One example is real-time recommendations, which we developed for Dialpad Sell, the outbound call center for sales teams. Salespeople want to go and win deals. They don’t want to study scripts that probably need to be updated. Instead, here is an easy system where you can configure a real-time recommendation to trigger on certain words or on certain pre-defined moments, and offer a suggestion. So that’s a practical way that we can help organizations train, actually.
We’ve already got a number of companies that have enabled Voice AI. They get real-time transcriptions and live sentiment on all of their calls. In a call center, it used to be that the manager would randomly pick a call and listen to it. Probably it’s going okay, maybe there’s something to say about it. But, wouldn’t it be much nicer if it would alert you when there is a call that is going wrong? Using the sentiment analysis framework, we’ve developed a learning system which tells managers, hey, this call doesn’t have that good of a sentiment, do you want to barge in? We are creating that connection for them.
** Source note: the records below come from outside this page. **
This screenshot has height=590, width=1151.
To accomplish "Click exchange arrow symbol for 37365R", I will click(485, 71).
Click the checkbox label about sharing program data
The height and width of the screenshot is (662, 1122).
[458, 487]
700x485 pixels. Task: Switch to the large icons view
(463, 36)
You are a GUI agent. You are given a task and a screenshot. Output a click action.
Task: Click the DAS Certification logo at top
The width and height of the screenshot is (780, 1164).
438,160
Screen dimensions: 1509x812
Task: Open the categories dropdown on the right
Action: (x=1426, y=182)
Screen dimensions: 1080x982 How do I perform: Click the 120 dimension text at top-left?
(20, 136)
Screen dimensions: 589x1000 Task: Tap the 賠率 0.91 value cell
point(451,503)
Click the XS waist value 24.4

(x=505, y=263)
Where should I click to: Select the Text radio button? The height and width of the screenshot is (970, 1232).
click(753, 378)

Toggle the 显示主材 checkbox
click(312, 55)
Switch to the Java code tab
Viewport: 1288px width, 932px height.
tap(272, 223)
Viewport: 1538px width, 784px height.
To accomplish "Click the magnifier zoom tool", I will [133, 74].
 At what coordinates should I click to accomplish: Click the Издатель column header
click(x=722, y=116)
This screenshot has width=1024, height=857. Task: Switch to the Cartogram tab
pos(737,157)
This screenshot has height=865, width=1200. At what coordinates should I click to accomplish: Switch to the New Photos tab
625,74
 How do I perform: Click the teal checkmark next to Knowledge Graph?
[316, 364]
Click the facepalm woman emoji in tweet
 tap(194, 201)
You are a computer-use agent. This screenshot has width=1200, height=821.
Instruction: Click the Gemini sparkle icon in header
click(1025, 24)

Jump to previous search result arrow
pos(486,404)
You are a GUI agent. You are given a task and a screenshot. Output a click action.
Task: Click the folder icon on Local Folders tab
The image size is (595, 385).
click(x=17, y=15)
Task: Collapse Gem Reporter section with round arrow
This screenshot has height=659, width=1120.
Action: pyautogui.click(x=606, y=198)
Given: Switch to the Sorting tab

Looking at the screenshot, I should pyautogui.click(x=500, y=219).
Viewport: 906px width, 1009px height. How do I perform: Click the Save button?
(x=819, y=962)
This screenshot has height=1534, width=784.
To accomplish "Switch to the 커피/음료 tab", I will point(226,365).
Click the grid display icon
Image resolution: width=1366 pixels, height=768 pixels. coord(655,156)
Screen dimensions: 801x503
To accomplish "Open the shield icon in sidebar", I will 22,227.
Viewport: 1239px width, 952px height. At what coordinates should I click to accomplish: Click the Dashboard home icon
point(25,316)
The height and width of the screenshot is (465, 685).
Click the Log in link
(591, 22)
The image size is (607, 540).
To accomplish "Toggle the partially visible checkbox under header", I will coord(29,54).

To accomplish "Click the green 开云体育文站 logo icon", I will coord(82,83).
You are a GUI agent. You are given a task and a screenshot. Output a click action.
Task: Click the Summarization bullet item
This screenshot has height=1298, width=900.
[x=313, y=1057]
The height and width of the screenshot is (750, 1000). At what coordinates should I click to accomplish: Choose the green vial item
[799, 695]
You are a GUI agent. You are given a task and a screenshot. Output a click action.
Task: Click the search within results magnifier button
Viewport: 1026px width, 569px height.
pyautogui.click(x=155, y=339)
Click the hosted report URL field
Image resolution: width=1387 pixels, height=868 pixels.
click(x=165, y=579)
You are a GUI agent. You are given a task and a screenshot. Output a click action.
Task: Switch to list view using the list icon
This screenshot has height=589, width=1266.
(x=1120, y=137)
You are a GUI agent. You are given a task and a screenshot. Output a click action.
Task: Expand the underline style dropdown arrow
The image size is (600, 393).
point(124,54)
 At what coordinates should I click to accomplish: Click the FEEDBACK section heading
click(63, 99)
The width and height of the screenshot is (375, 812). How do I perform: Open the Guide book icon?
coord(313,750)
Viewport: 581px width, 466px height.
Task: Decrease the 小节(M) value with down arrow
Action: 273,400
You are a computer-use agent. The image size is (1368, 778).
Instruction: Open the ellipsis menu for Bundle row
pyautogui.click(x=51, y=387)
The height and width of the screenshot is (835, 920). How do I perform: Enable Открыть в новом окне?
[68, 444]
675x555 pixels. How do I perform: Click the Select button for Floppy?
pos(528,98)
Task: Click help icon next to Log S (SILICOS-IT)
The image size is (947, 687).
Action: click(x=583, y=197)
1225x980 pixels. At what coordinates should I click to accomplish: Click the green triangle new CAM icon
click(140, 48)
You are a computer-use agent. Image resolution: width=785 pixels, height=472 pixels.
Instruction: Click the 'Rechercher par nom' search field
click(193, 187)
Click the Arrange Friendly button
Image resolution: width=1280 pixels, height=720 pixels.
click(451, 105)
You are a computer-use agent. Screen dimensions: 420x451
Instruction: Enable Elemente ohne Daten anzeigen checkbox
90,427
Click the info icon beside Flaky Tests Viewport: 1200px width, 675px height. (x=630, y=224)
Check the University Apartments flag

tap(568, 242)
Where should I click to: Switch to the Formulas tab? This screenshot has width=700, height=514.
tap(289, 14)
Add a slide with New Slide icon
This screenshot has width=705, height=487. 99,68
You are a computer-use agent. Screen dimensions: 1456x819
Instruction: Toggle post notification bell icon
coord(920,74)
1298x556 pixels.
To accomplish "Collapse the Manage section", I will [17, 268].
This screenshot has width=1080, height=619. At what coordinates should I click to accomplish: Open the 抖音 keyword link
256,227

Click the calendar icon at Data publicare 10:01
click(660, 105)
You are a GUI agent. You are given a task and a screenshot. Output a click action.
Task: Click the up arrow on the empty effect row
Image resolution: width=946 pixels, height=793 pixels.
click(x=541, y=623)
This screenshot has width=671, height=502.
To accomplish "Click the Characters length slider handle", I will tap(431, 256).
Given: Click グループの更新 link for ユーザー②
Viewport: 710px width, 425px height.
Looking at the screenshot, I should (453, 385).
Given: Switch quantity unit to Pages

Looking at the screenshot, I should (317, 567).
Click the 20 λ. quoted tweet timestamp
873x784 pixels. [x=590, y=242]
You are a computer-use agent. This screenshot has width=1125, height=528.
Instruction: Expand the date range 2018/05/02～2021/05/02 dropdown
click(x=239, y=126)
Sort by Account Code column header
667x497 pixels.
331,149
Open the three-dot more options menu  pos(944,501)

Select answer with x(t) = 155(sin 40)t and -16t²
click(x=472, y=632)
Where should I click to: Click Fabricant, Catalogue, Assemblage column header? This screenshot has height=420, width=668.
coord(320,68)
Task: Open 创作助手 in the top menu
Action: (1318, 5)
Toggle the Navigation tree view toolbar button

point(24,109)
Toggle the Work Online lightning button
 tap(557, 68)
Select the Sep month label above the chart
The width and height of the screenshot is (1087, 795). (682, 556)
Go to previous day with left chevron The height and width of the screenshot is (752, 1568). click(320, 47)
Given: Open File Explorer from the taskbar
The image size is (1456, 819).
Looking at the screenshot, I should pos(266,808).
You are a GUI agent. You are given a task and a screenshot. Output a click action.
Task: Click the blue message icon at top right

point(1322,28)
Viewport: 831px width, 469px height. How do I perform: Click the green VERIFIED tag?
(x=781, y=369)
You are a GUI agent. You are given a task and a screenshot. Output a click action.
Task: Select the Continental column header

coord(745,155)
What are some of the future directions that the technology will take?
We are focusing on improving conversations in general, as nowadays there’s much more digital interaction. People are getting less and less feedback on facial micro-expressions and other biological cues than before. We need feedback. We are building a system where people can deliver feedback, but where AI can help infer and extrapolate where the feedback is absent, making sure that there is a mutual understanding between the participants in the conversation — especially in cross-cultural interactions — so that everybody’s voice is heard.